[Problem details] From top to bottom, write out the listing exactly and skip every picture.

[Supplied material]
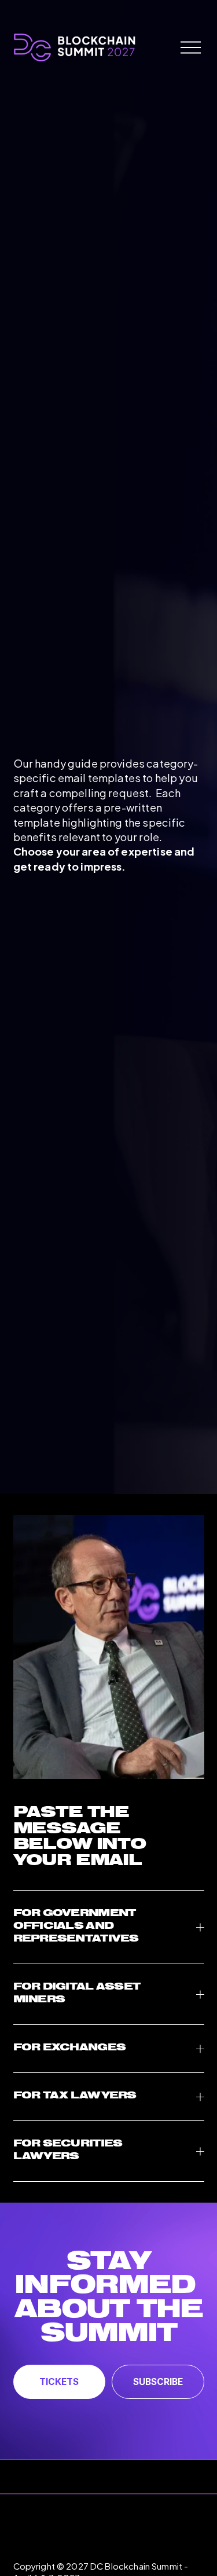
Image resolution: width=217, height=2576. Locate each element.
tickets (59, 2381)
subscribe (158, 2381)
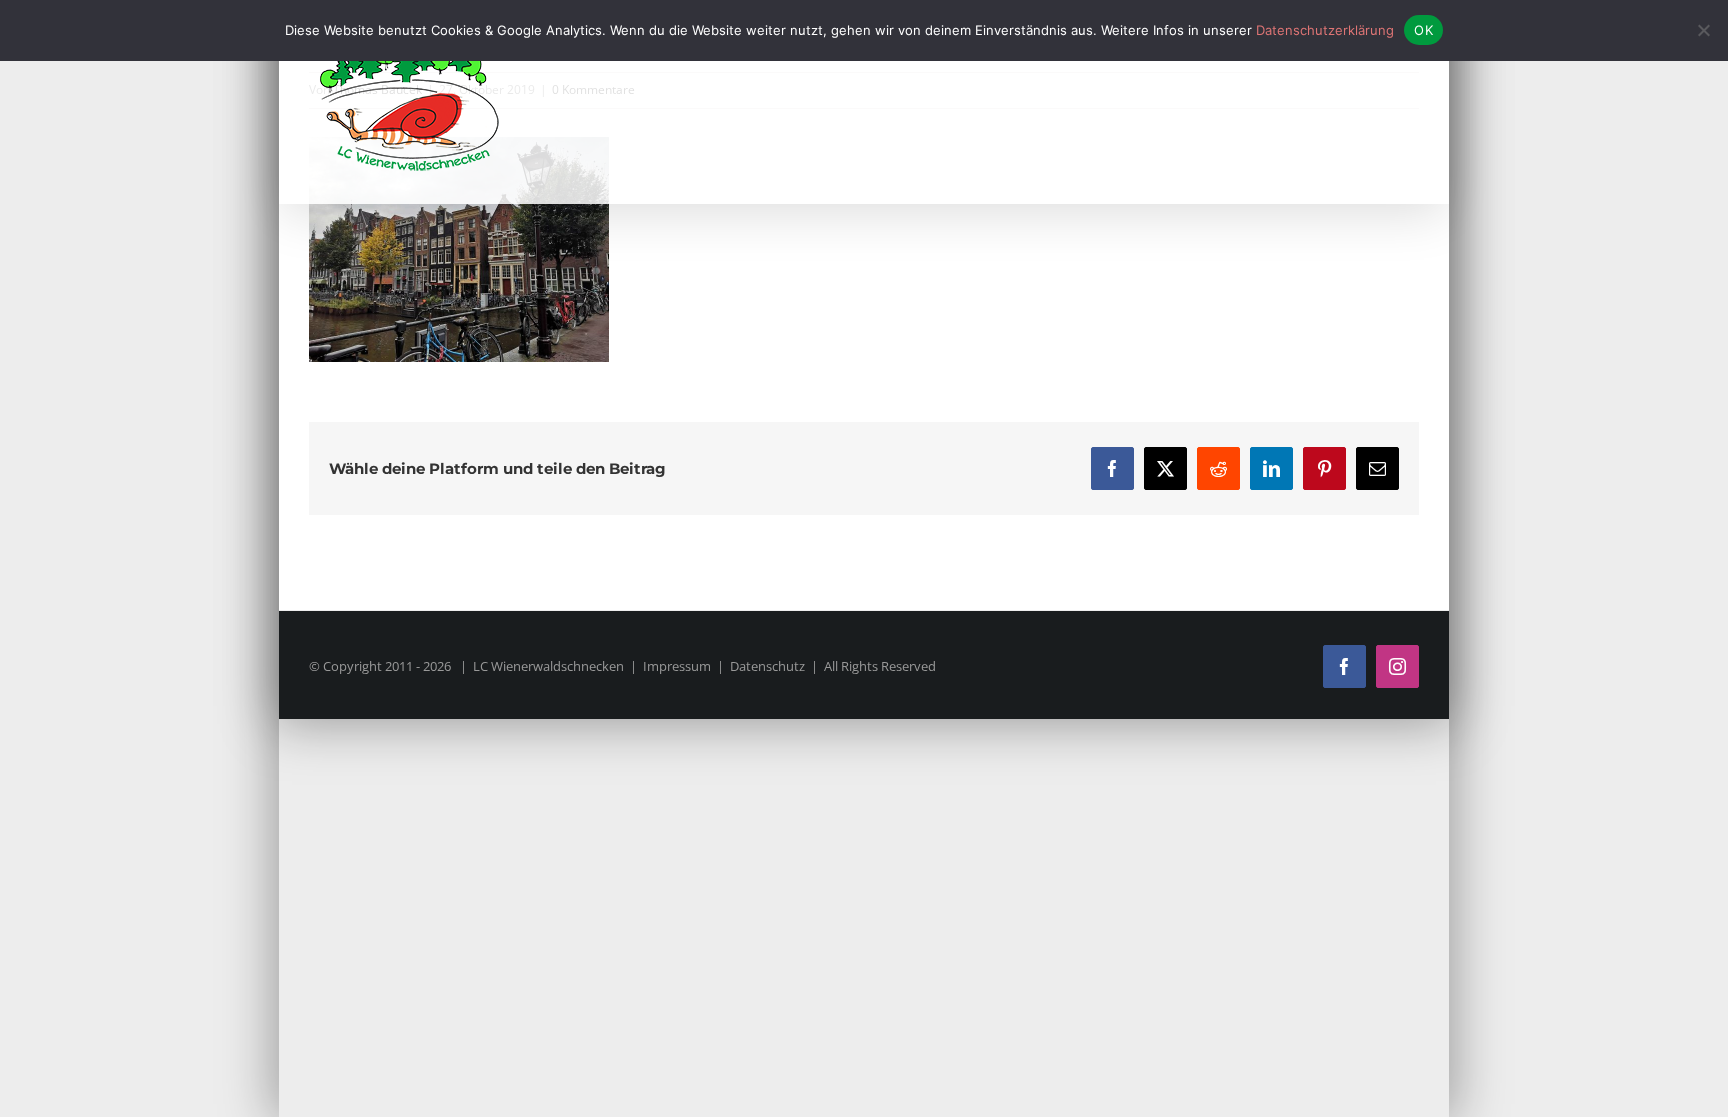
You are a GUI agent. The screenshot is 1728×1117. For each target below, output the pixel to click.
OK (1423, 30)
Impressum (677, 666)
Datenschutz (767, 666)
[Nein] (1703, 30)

[Response to this exercise]
Image resolution: width=217, height=2576. Locate each element.
tickets (59, 2381)
subscribe (158, 2381)
You are a GUI agent. The screenshot is 1728×1117. For each target below, output the pixel to click.
OK (1423, 30)
Impressum (677, 666)
Datenschutz (767, 666)
[Nein] (1703, 30)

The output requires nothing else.